[Greg Hunter is back with another intriguing post.]
Style is an elusive thing. That’s a cliché, but like a lot of clichés, it’s true. Most writers struggle on the way to developing a distinctive voice. And once the author gets there, the challenge becomes his or her editor’s: to preserve this voice on the way to making the author’s manuscript leaner, meaner, and ready to hit the presses. Close attention to rhythm, word choice, rate of exclamation point usage, etc. makes a difference, but preserving a writer’s style is partially a matter of intuition. Style can be codified, sort of, maybe. (If pressed, I could describe Kurt Vonnegut’s writerly voice, but replicating it would be another, um, story.) Even so, it can’t be reduced to a mathematical formula. Of course, this hasn’t stopped people from trying.

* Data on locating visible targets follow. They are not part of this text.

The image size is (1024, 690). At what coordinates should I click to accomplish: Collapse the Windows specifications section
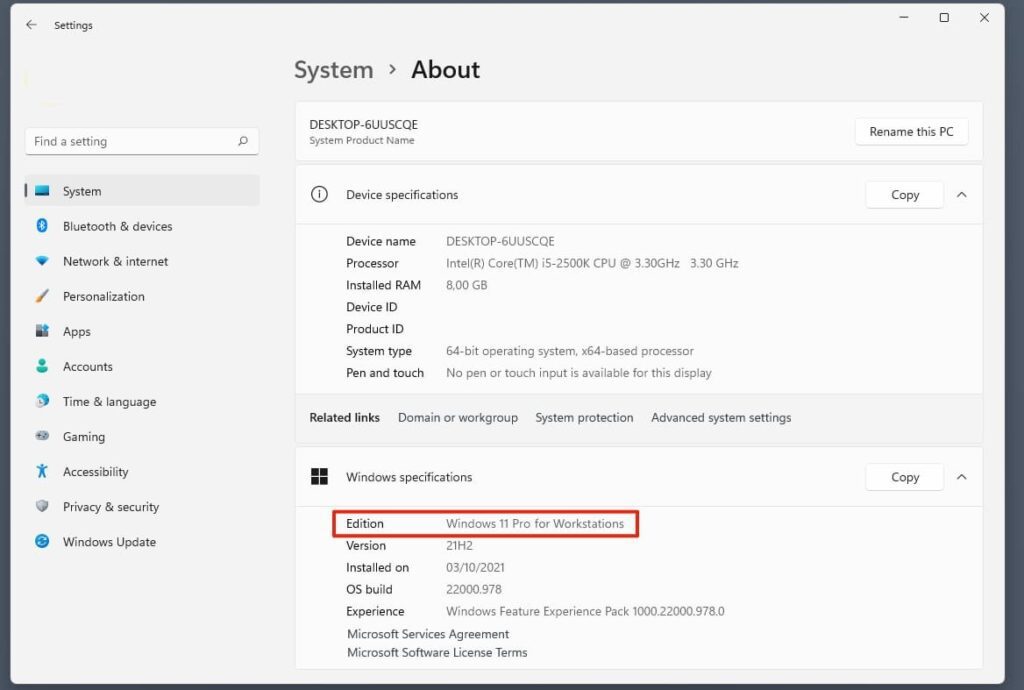click(x=961, y=477)
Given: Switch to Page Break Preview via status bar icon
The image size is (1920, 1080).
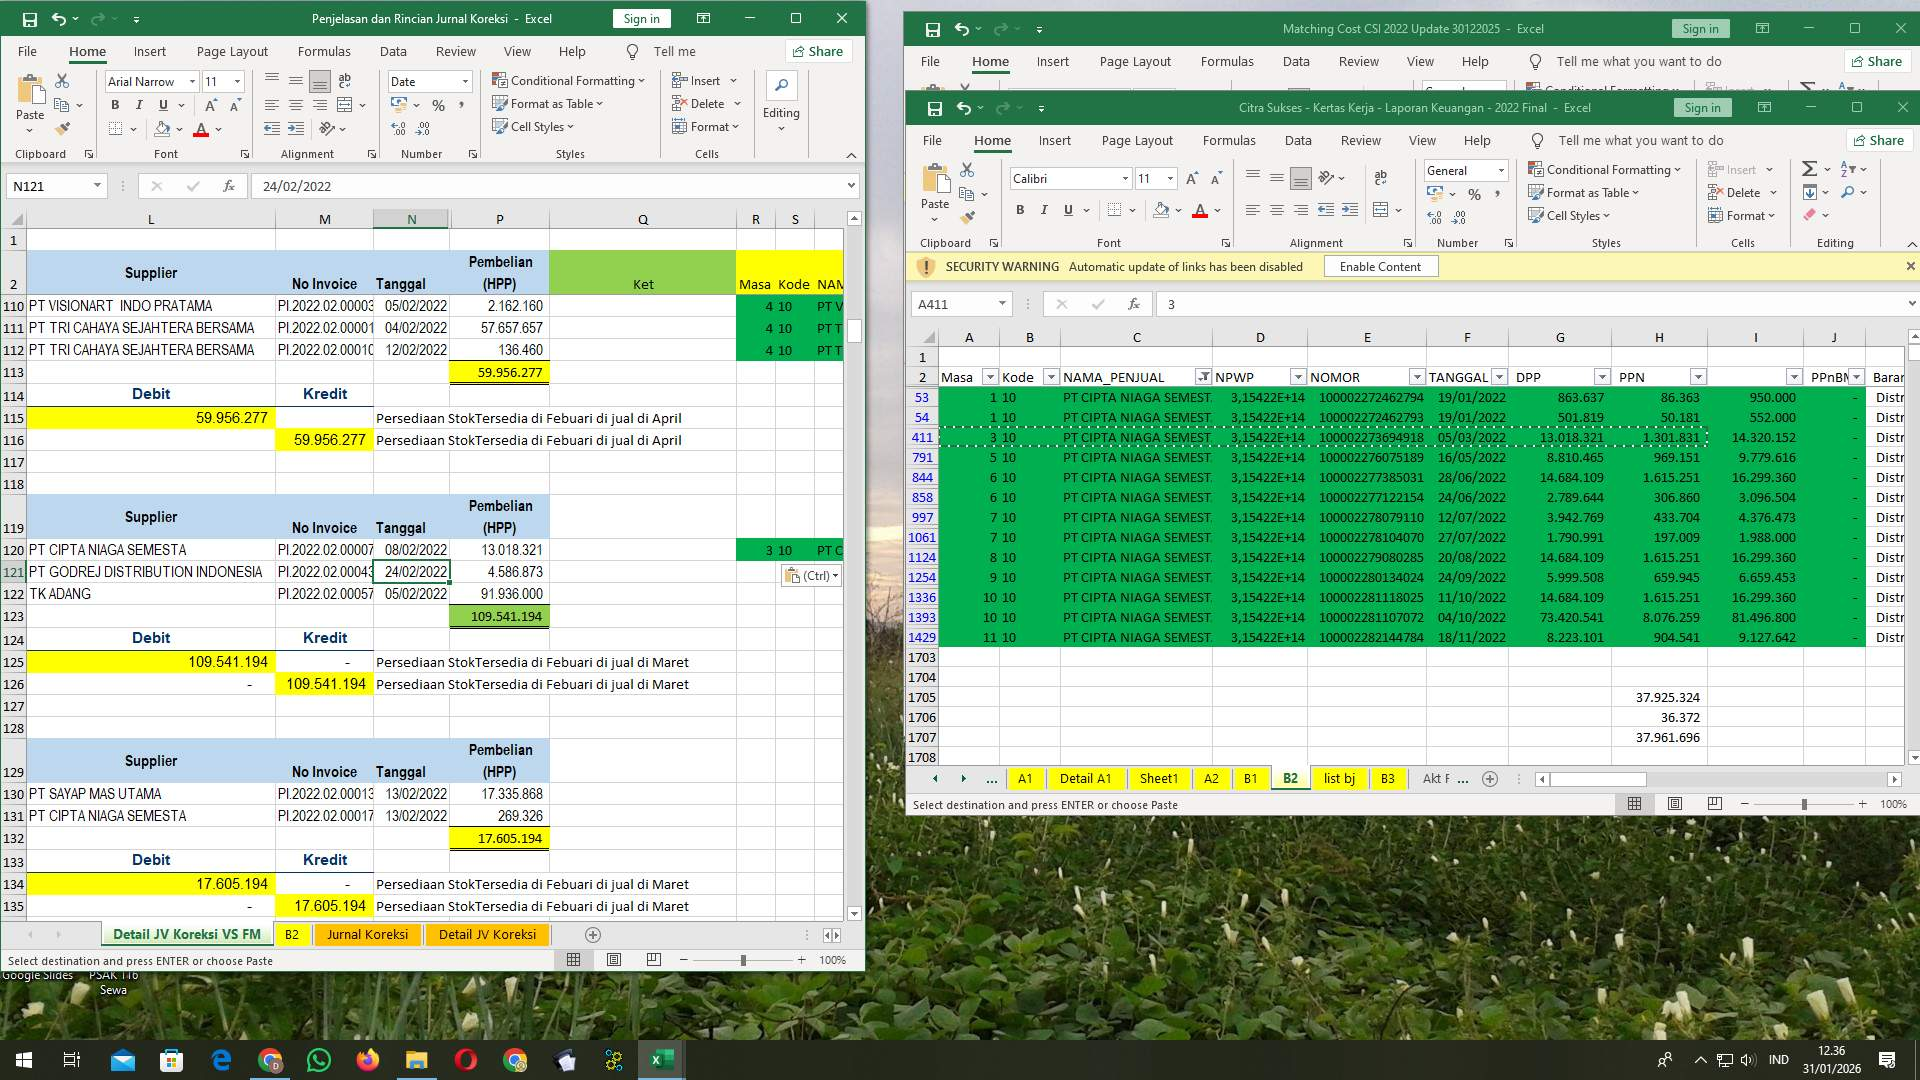Looking at the screenshot, I should tap(653, 959).

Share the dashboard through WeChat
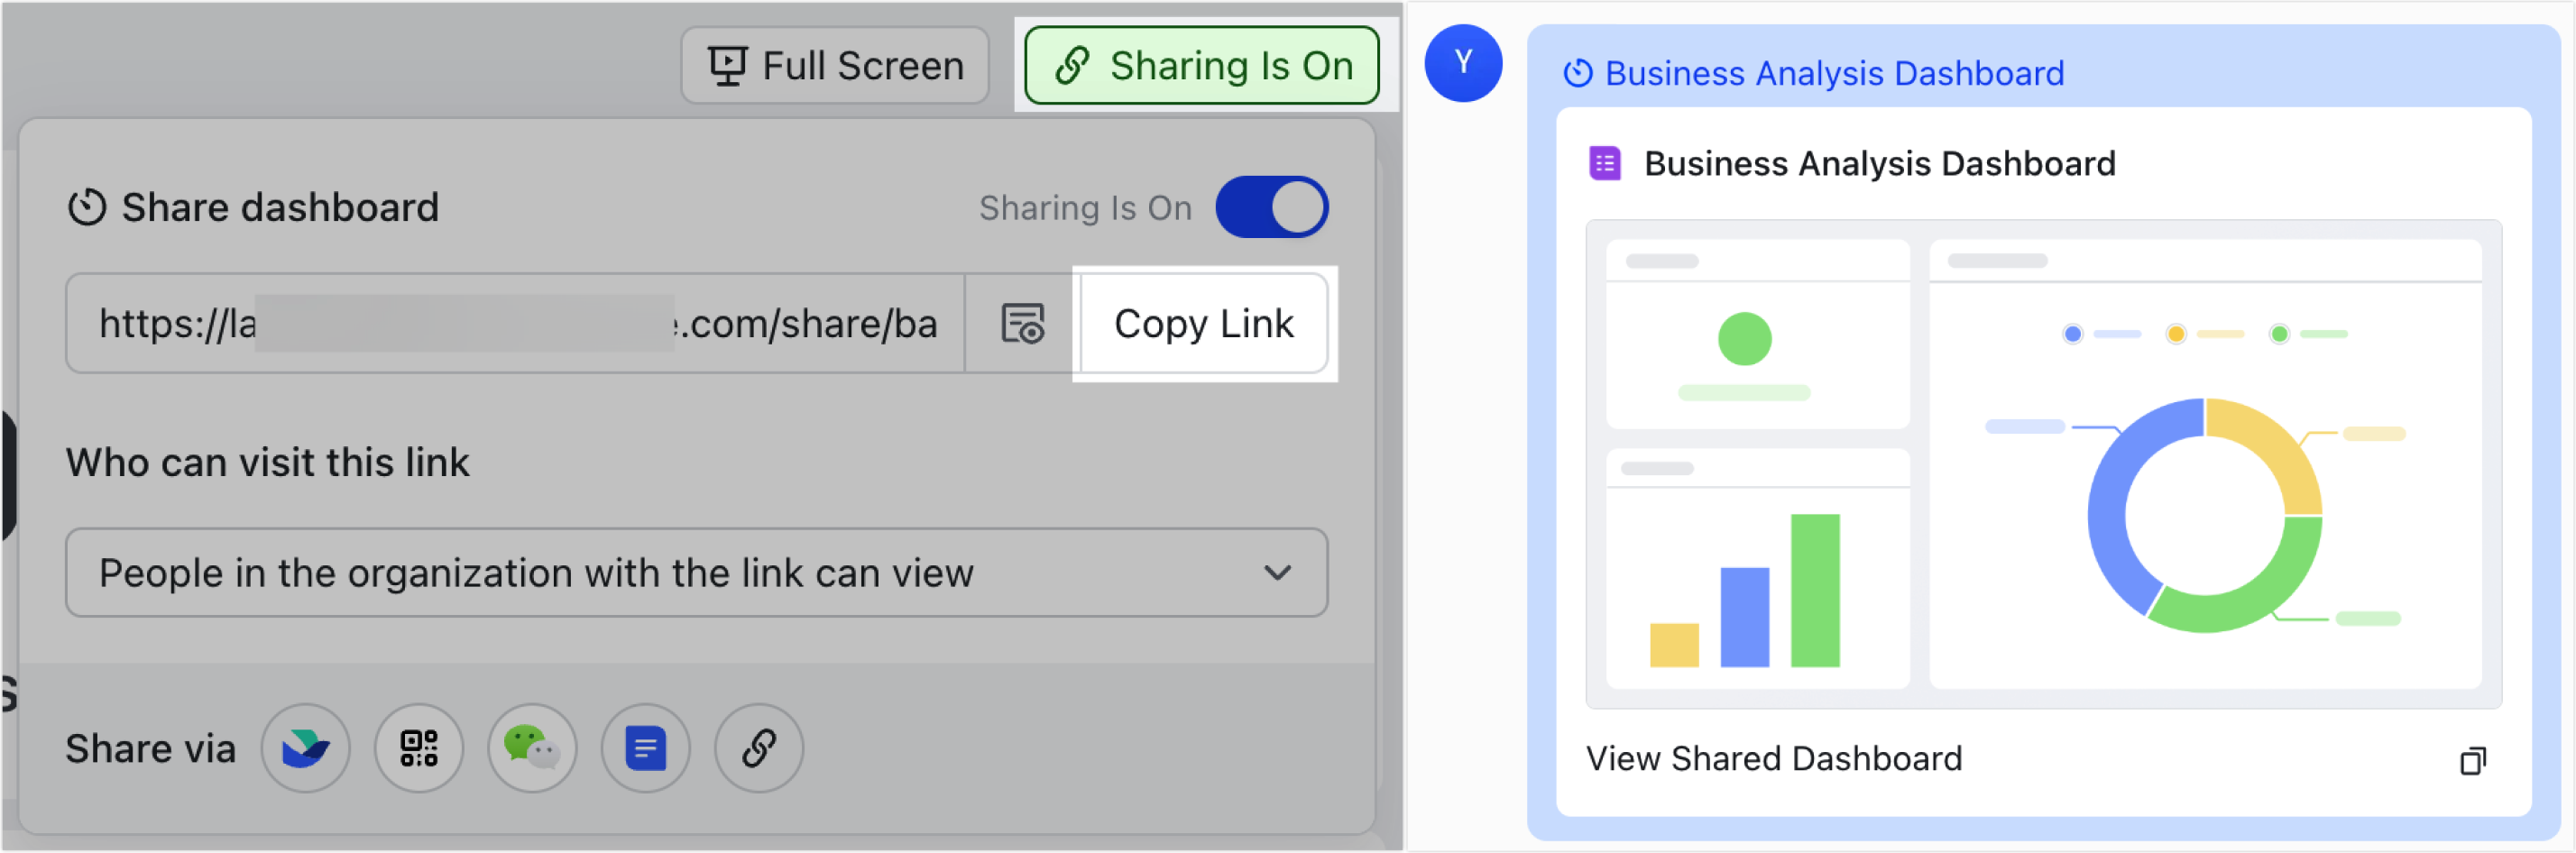click(x=532, y=748)
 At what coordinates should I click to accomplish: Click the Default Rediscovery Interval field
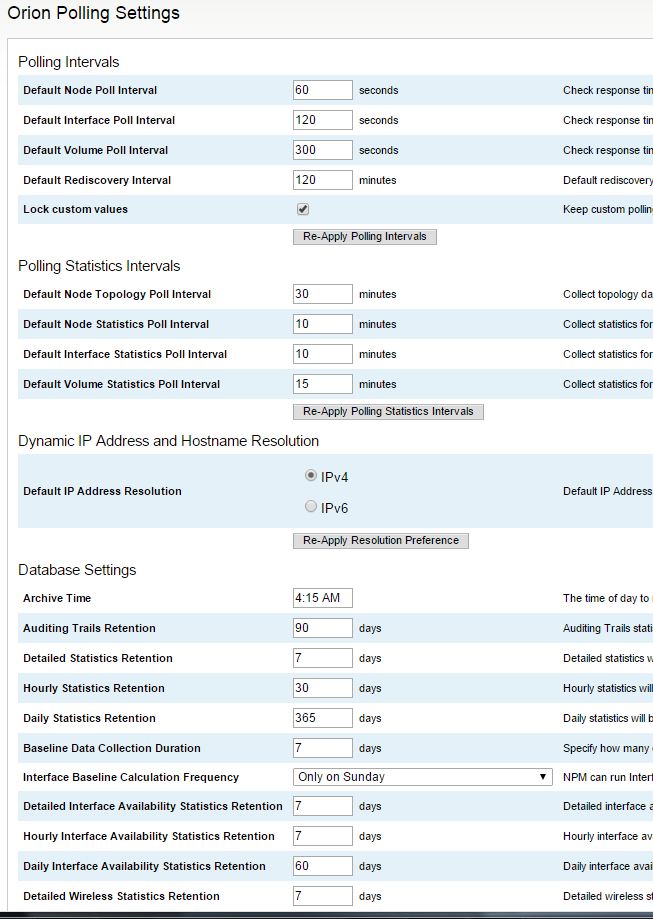(x=320, y=180)
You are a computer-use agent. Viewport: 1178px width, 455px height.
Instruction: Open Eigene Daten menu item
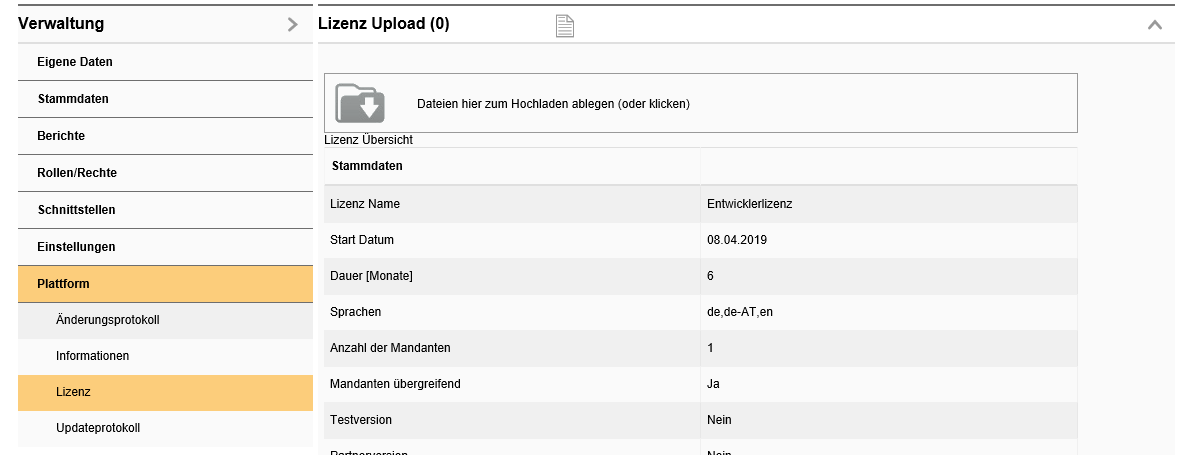point(75,62)
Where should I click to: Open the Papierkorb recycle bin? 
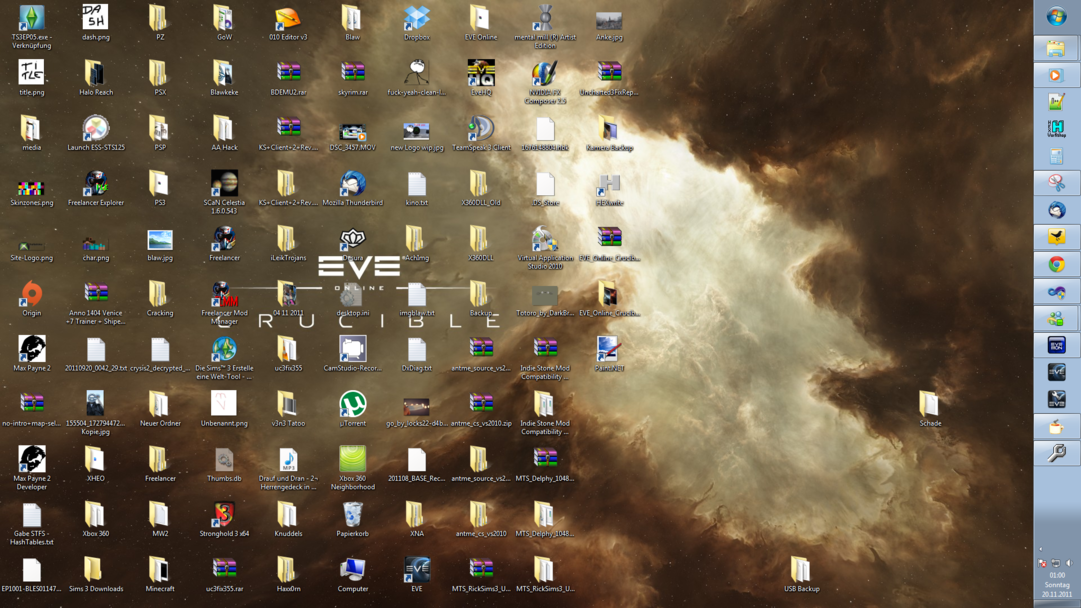point(352,515)
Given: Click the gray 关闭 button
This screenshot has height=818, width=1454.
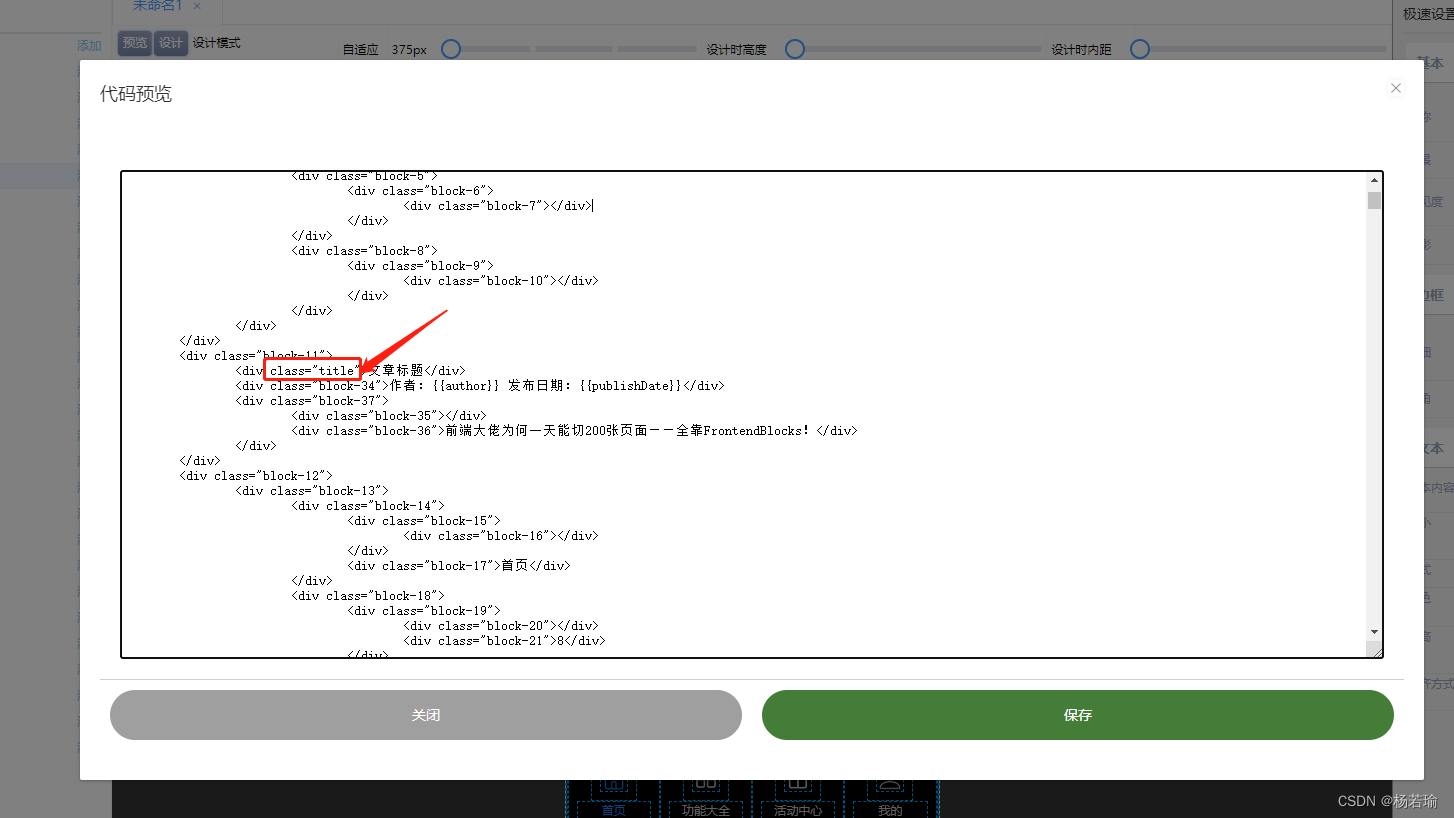Looking at the screenshot, I should coord(426,715).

I Write Like, the brainchild of Russian software developer Dmitry Chestnykh, is an Internet time waster uniquely aimed at editors, writers, and the otherwise style-obsessed. The site takes a visitor’s prose samples and compares it (via algorithm) with works by dozens of famous authors. Potential counterparts range from James Joyce to Stephen King. The results are sometimes baffling and occasionally hilarious. (One journalist tested a Facebook post by Sarah Palin and got ‘H. P. Lovecraft,’ so I can only guess that the program is able to determine the relative grotesqueness of a writer’s imagination.)
The first two times I tried the analyzer, I was told that I write like Dan Brown. I continued submitting pieces until I also got ‘Vladimir Nabokov’ and ‘David Foster Wallace.’ This probably sounds like vanity taking hold. I prefer to think that I’m looking for kinks in the algorithm so you don’t have to. The site occasionally has to warm up before providing credible information, is my point.
(In case you’re wondering, I channeled Canadian novelist/blogger Cory Doctorow while writing this post.)